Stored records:
---*---

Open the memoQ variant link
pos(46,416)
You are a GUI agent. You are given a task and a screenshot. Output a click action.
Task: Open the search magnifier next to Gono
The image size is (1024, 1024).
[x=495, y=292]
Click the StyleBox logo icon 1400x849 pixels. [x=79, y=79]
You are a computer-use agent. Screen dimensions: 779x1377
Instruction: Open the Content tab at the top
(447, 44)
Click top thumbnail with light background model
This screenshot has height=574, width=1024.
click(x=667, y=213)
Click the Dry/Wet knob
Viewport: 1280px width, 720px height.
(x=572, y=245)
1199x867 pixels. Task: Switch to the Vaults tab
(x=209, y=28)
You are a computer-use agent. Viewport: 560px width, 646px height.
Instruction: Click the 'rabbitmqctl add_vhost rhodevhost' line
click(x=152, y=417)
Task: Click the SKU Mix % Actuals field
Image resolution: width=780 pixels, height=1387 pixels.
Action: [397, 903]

---*---

**TASK DETAILS:** Word for word, quote all of the data above.

**SOLUTION TO THE PROBLEM:**
Open the memoQ variant link
pos(46,416)
You are a GUI agent. You are given a task and a screenshot. Output a click action.
Task: Open the search magnifier next to Gono
The image size is (1024, 1024).
[x=495, y=292]
Click the StyleBox logo icon 1400x849 pixels. [x=79, y=79]
You are a computer-use agent. Screen dimensions: 779x1377
Instruction: Open the Content tab at the top
(447, 44)
Click top thumbnail with light background model
This screenshot has height=574, width=1024.
click(x=667, y=213)
Click the Dry/Wet knob
Viewport: 1280px width, 720px height.
(x=572, y=245)
1199x867 pixels. Task: Switch to the Vaults tab
(x=209, y=28)
You are a computer-use agent. Viewport: 560px width, 646px height.
Instruction: Click the 'rabbitmqctl add_vhost rhodevhost' line
click(x=152, y=417)
Task: Click the SKU Mix % Actuals field
Image resolution: width=780 pixels, height=1387 pixels.
Action: [397, 903]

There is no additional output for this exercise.